** Recorded data **
━━━━━━━━━━━━━━━━

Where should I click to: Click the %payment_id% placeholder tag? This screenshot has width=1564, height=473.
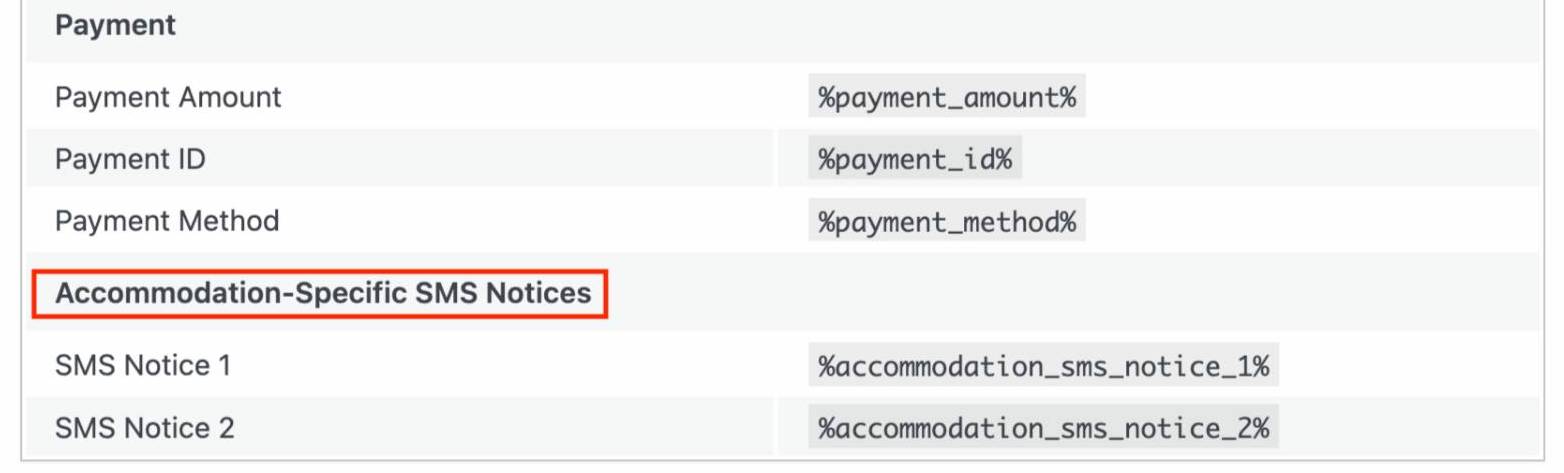[x=915, y=160]
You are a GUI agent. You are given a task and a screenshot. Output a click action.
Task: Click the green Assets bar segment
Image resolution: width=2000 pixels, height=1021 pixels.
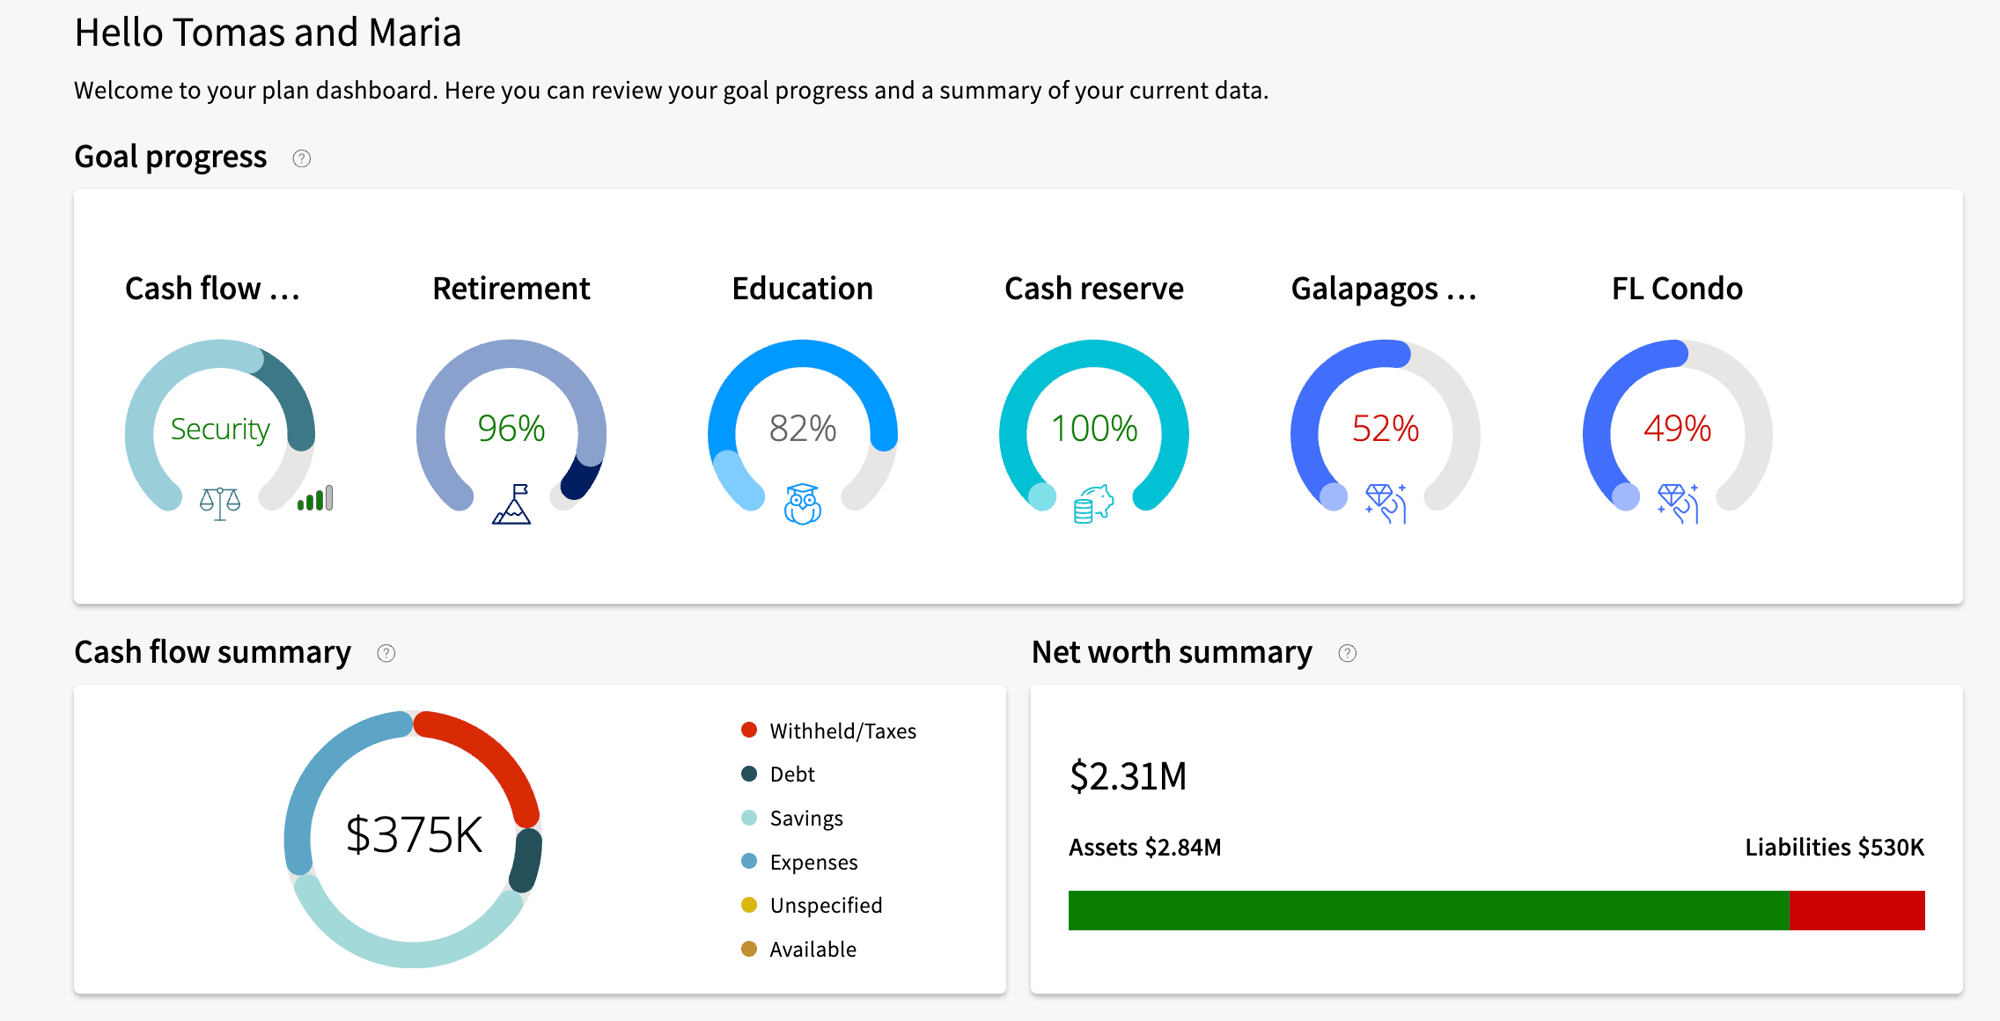(x=1428, y=910)
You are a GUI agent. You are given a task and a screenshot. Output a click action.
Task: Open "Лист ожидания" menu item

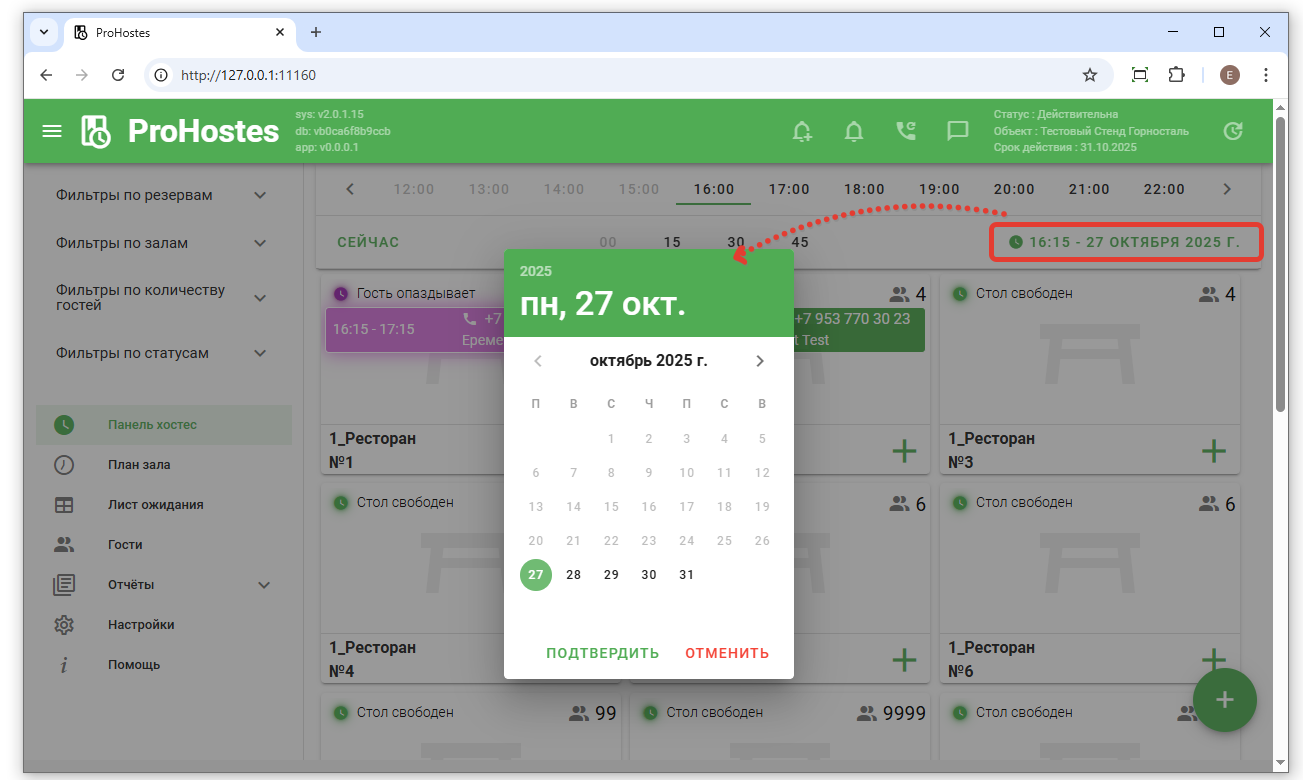[x=155, y=505]
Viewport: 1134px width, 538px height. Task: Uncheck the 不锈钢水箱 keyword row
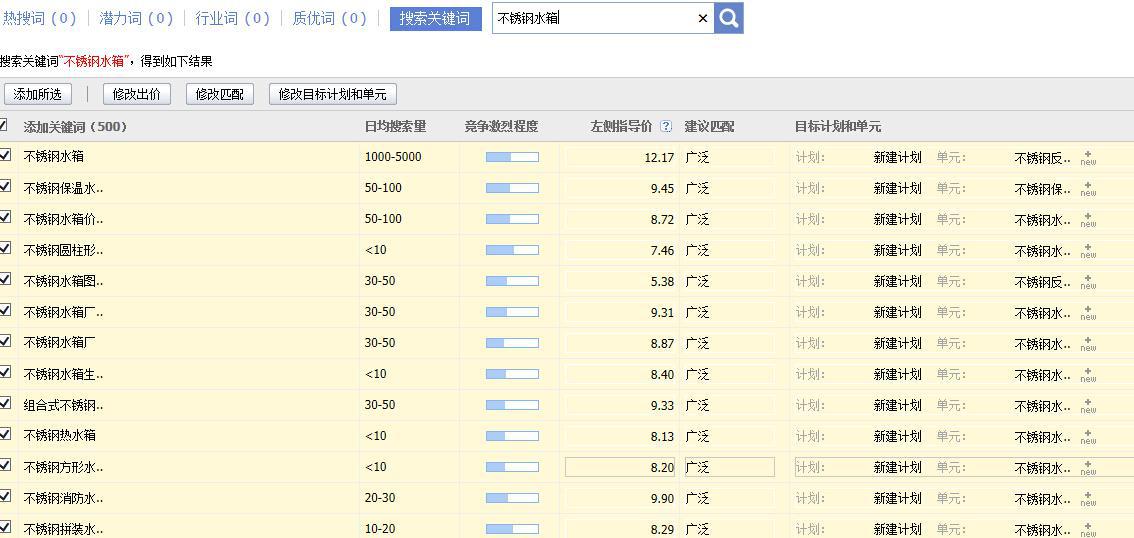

━━━━━━━━━━━━━━━━

** Exercise requirements **
Please copy every line of the listing above word for word, leaving out the pictures.

** Solution below **
Where should I click to: Click the %payment_id% placeholder tag? This screenshot has width=1564, height=473.
[x=915, y=160]
You are a GUI agent. You are given a task and a screenshot. Output a click action.
Task: Click the green Assets bar segment
Image resolution: width=2000 pixels, height=1021 pixels.
(x=1428, y=910)
You are a GUI agent. You are given a task and a screenshot. Output a click action.
Task: Open "Лист ожидания" menu item

[x=155, y=505]
Viewport: 1134px width, 538px height. Task: Uncheck the 不锈钢水箱 keyword row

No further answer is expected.